A mid-sized telecom company lost about 25 percent of its customers over a period of three months due to multiple delayed releases of critical software. Clearly, the existing release management process was not effective, and the company had to troubleshoot and arrive at a concrete process to set things straight.

The company formed a new release management team to assess and streamline its existing release management process flow. In the following three months, the new team was able to put out both the pending releases, and two scheduled releases of re-engineered applications. Below, you'll see how the team streamlined their release management process. The steps the team took reflect best practices that can be employed by any IT organization, including yours.

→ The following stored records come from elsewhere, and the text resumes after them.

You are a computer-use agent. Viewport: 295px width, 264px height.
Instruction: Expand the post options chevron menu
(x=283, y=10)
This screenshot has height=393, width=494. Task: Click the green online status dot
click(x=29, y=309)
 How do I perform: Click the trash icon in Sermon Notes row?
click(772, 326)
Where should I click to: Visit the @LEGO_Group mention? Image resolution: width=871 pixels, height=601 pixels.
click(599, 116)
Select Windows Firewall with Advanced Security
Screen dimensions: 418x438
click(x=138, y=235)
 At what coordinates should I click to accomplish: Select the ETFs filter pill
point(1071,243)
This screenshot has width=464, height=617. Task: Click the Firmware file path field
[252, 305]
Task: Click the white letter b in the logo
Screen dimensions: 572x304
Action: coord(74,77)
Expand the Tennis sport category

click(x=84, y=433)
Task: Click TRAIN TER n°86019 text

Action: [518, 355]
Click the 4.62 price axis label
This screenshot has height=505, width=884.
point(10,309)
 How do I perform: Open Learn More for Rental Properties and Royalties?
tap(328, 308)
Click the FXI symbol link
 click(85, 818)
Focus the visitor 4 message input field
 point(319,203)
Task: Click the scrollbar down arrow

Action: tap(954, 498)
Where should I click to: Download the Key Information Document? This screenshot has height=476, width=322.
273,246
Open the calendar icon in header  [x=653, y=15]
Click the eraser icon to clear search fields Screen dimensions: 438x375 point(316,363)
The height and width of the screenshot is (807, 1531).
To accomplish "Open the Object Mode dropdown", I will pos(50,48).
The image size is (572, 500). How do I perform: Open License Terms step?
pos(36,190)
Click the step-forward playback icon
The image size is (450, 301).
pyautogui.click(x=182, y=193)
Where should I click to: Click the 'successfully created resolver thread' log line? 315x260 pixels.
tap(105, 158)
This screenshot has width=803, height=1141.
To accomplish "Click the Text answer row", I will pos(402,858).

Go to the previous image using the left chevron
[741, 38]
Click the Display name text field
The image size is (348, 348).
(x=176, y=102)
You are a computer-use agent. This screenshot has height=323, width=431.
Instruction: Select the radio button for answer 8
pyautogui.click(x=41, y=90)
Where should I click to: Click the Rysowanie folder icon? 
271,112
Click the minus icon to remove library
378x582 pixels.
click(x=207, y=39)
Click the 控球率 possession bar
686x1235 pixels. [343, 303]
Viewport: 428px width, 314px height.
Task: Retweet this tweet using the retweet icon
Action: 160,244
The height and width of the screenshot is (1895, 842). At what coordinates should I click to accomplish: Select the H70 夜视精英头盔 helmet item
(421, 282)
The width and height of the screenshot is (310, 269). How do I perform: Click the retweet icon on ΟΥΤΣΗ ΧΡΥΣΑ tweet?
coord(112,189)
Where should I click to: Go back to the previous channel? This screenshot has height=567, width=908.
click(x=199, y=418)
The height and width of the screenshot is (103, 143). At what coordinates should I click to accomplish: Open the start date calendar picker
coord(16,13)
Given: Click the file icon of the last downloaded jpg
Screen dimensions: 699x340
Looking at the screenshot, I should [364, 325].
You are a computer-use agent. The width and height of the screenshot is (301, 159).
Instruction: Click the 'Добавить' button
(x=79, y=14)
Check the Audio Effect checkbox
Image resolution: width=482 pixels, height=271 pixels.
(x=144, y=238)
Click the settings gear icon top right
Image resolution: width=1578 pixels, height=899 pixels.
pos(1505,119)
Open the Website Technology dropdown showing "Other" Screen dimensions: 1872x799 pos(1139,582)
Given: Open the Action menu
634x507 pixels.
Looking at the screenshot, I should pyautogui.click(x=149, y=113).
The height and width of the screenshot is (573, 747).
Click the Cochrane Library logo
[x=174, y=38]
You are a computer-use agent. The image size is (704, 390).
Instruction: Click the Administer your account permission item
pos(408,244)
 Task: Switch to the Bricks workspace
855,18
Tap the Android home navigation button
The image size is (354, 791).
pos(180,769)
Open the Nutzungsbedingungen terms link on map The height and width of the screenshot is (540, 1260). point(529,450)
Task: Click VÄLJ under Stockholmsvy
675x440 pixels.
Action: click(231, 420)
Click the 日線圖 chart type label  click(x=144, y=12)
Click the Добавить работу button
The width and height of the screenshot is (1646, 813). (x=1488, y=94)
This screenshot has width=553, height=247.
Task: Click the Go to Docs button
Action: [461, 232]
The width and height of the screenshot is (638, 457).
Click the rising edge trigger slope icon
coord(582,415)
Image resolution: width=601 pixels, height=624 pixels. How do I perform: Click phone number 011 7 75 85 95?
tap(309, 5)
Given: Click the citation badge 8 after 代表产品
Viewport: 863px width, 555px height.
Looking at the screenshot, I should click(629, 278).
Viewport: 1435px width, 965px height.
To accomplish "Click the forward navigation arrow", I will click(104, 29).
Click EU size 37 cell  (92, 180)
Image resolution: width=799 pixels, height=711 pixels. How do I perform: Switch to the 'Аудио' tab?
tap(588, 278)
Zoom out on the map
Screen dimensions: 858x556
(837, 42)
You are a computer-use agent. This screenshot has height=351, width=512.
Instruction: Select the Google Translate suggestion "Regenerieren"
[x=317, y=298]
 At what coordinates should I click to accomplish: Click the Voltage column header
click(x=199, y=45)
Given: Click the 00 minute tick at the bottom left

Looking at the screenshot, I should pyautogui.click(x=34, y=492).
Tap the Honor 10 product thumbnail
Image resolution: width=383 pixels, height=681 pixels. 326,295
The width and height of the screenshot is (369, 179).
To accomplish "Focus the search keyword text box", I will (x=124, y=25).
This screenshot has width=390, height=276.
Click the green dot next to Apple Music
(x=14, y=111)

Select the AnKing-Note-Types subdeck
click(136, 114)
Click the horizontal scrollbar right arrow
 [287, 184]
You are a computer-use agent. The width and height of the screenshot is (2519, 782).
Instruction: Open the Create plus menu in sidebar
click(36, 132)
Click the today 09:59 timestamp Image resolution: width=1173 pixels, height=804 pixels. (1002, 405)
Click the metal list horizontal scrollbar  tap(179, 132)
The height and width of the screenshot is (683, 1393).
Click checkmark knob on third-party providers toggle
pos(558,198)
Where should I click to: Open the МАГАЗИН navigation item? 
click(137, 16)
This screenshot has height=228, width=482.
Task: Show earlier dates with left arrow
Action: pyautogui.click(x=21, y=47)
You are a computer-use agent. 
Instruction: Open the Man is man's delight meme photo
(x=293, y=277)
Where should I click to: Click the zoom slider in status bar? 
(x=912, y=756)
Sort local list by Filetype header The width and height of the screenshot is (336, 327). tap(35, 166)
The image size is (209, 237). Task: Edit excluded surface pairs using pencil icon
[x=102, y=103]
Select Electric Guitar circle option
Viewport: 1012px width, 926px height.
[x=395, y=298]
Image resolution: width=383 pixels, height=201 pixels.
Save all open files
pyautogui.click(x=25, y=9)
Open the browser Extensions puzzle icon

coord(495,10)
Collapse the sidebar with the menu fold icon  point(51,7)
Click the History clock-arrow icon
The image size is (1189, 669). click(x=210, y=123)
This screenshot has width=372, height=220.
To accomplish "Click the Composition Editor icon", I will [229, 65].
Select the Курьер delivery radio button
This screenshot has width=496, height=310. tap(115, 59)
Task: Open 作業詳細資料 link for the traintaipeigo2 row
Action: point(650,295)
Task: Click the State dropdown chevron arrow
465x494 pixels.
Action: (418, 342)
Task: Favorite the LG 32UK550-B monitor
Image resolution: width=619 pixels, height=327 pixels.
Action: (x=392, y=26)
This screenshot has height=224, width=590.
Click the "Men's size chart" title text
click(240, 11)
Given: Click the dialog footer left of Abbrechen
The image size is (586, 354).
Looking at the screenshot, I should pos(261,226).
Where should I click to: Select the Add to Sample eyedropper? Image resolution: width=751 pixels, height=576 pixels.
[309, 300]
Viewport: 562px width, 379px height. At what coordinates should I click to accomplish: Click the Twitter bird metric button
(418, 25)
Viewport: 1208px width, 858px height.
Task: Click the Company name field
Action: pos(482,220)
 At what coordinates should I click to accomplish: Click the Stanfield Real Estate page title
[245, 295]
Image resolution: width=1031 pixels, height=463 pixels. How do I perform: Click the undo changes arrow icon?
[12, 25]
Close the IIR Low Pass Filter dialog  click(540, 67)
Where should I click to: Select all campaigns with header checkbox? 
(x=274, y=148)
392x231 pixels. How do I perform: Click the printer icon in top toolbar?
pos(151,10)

1. Evaluating the existing release management processes

The new team wanted a detailed picture of the current release management process flow. They began with a number of walkthrough sessions with key individuals involved in the software process. In these sessions, the team learned that a CRM software had been pending release for two months after completion.

Based on customer`s requirements, the CRM software included claim settlement. It also included service credits and penalties for telecom customers who faced issues in downtime, service degradation, and transfer of new billing plan. The delay in rolling out the CRM software meant that several of the customers couldn't get their service credits or refunds on time, and that there was no tracking system for updated status requests. About 25 percent of retail customers lost patience in the system, and walked away.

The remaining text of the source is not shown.